Environmental lawyer Carol Day discusses the implications of recent ECJ cases

Posted on 05 March 2014

The Ministry of Justice probably weren’t smiling when they introduced a new costs regime for environmental cases on 1st April last year. Amidst savage cuts in public funding and relentless (and ongoing) efforts to undermine Judicial Review (JR), the UK was forced to effect changes to the Civil Procedure Rules to ensure that JR was not “prohibitively expensive” (PE) for claimants in line with the access to environmental requirements of the Aarhus Convention (1)  (ratified by the UK in 2005) and EU law (2) . The Aarhus regime limits the claimant’s liability for adverse costs to £5,000 for individuals and £10,000 for groups – but also imposes a cross-cap (limiting the amount a successful claimant can claim from a public body) of £35,000.

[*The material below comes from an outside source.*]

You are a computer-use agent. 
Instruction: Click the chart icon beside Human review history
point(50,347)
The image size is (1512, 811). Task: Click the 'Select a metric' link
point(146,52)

In 2005, a Coalition of environmental NGOs (3)  lodged a complaint with the European Commission alleging that individuals and civil society groups were unable to pursue cases in the UK courts because of the high costs of legal action and, specifically, the application of the “loser pays rule”, which requires the losing party to cover the legal costs of the winning party – thus routinely exposing claimants to tens of thousands of pounds of legal costs. The same Coalition also acted as an Amicus to the Aarhus Convention Compliance Committee in proceedings against the UK concerning costs, which resulted in a finding of non-compliance with the access to justice provisions of the Convention.

The European Commission referred the case to the European Court in 2011 and, following the Advocate General’s Opinion in Autumn 2013 (4) , the full Court delivered its judgment in Case C-530/11 (Commission v UK) on 13th February 2014 (5) . The UK almost comprehensively lost - as may have been expected following the CJEU’s judgment in parallel proceedings on prohibitive expense referred to it by the UK Supreme Court in 2012 (6) . With the completion of the proceedings in Edwards and the UK infraction case, it is now possible to assess whether the Aarhus costs regime in England and Wales (and similar schemes in operation in the devolved administrations) are EU law and Aarhus compatible.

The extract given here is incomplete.